SHORT TASK: Please read the excerpt about Marjorie's case below and state where the man she had been casually seeing took her and Sage.

SOURCE EXCERPT:
........

The detectives pressed her uncle for more.
What did she do that weekend?
How did she seem?
Was there anyone else that she might’ve met up with?
And he said they had a nice visit with Marjorie that weekend
and that everything seemed fine
when he dropped them off at the bus stop.
For all he knew, Marjorie and Sage
were back in Greeley already.
But Marjorie’s uncle did mention someone else
that Marjorie saw that weekend.
He said while she was in Denver,
his niece had gone on a date with a man
that she’d been casually seeing.
The man had taken Marjorie and Sage to the zoo
and he said it seemed as if they all had a really nice time.
So the Denver detectives knew their next move
was to find the guy Marjorie was seeing
and then go to the bus depot to find out
if Marjorie and Sage ever actually made it
onto that 7.30 bus back to Greeley.
But if any efforts were actually made back then
to find the guy that she went on a date with,
there’s no documentation of it in today’s case file.
And that’s kind of all I have.
If you feel like me moving on in the story right now
leaves a huge gap, same.
But I actually will come back to this later.
While detectives were trying to track down people
at the bus depot, deputies in Greeley
tried to learn more about Marjorie’s life there.
Several people said that, you know,
she’s a free spirit, hippie chick,
very trusting, maybe to a fault, was a good mother.
You know, everybody seemed to like her.
Everybody I talked to couldn’t imagine anybody
that would want to kill her
because of anything that she did,
any argument that she had
or any problems that she had with anybody.
They found out that Sage’s dad wasn’t in the picture,
but he lived out of state
and was in fact out of state on June 24th.
So this wasn’t over any kind of custody dispute.
Betty didn’t know who killed her daughter or why.
So she had no way of knowing if Sage was still in danger.
Moreover, as she had to transition
from grandmother to mother figure,
she worried about Sage.
She had no idea what her grandson had witnessed
or if he understood anything that had happened.
She wanted to protect him as much as possible.
In Weld County the next day, June 25th,
Detective Jack Van Arsdale and the sheriff at the time
went back out to the crime scene on horseback.
They rode up and down the road looking for more evidence,
specifically looking for the murder weapon,
thinking maybe it had been discarded
somewhere near where they found her suitcase.
But all they found was more broken glass.
That day they also searched Marjorie’s house in Greeley,
but they didn’t find many clues there either.
The next day Marjorie’s death hit the local newspaper,
the Greeley Daily Tribune.
They announced funeral plans and a memorial fund
that had been set up for Sage.
The news of her death triggered a lot of people
to call the Weld County Sheriff’s office.
A few tipsters said that they thought Marjorie
had been involved in drug trade,
maybe as a mule moving drugs from Denver up to Greeley,
but that didn’t totally jibe for police.
When they searched her home,
they found very small amounts of marijuana residue,
but nothing to suggest drug trafficking
or any evidence of a high-risk lifestyle for that matter.

........

DATA EXCERPTS:
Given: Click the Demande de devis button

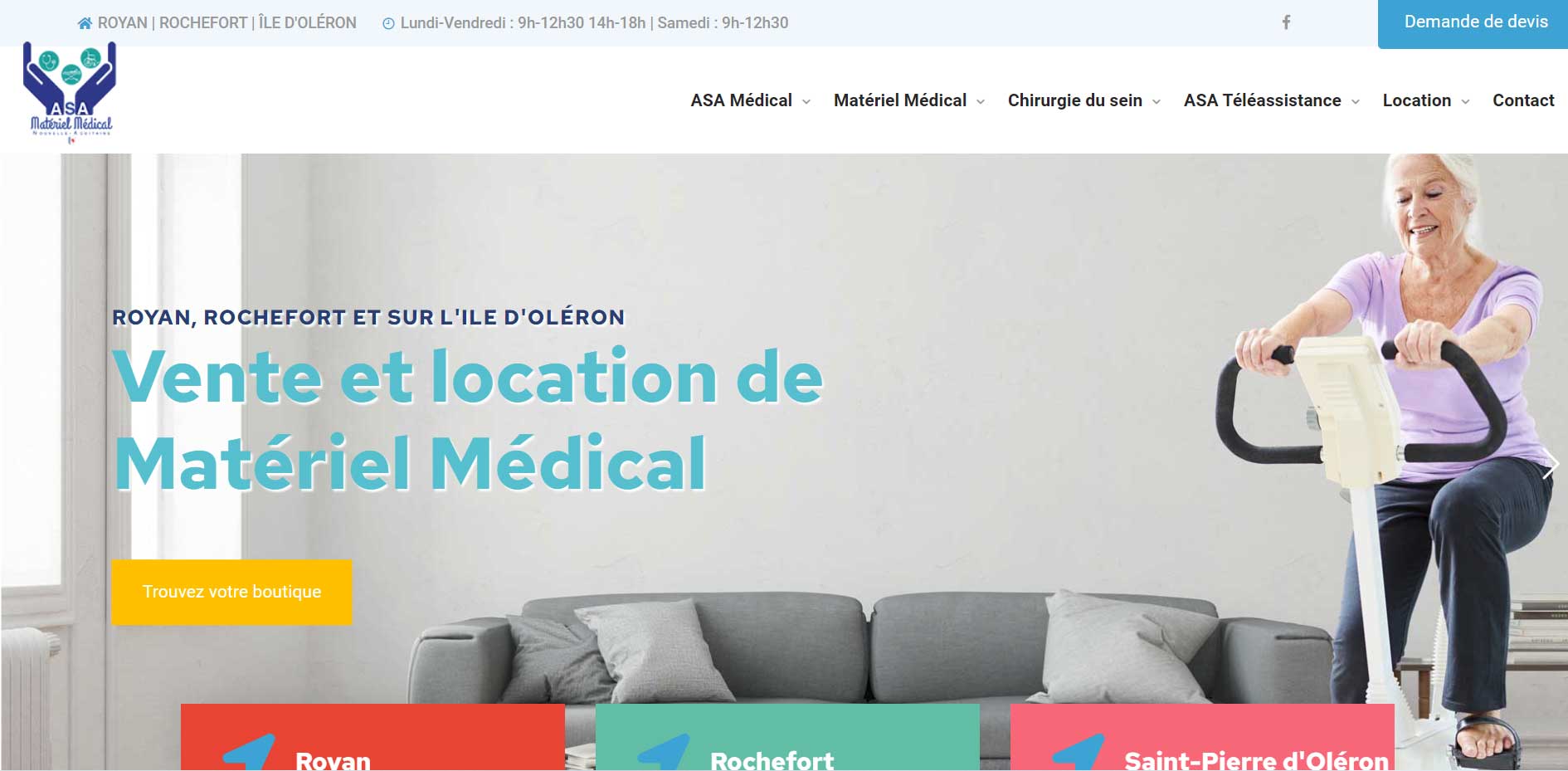Looking at the screenshot, I should pyautogui.click(x=1473, y=23).
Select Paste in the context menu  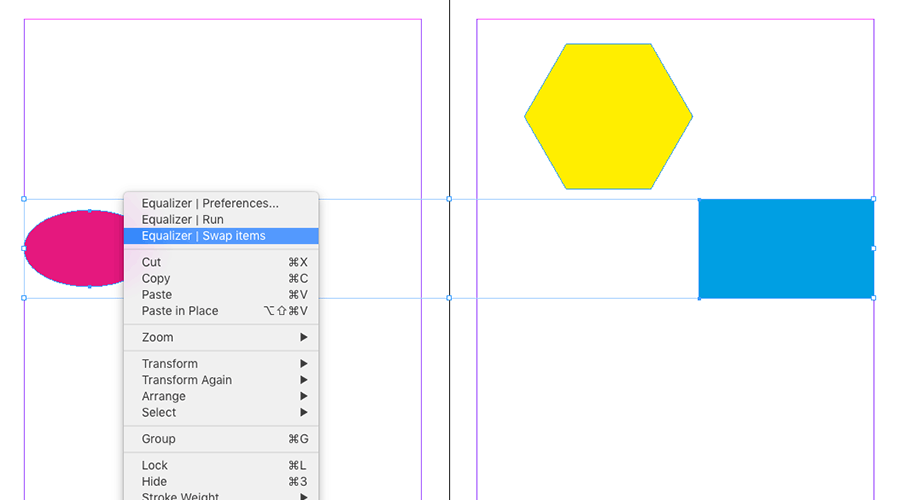pyautogui.click(x=157, y=295)
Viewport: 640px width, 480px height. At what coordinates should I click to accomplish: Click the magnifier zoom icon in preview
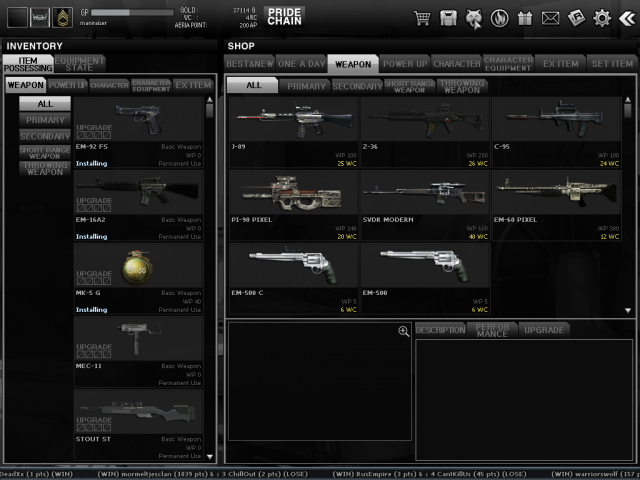click(404, 331)
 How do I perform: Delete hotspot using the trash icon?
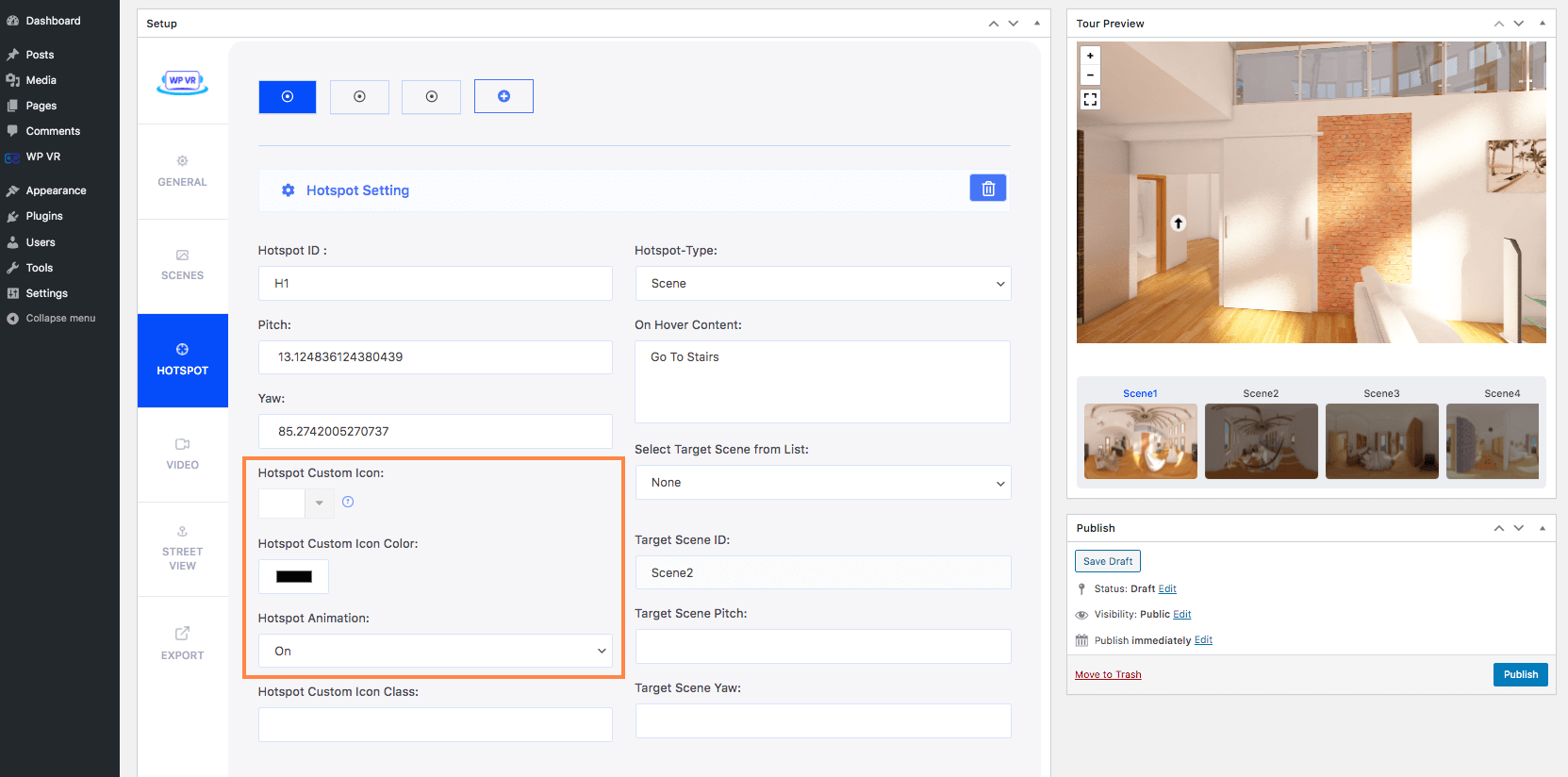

........

THE OUTPUT: He took them to the zoo.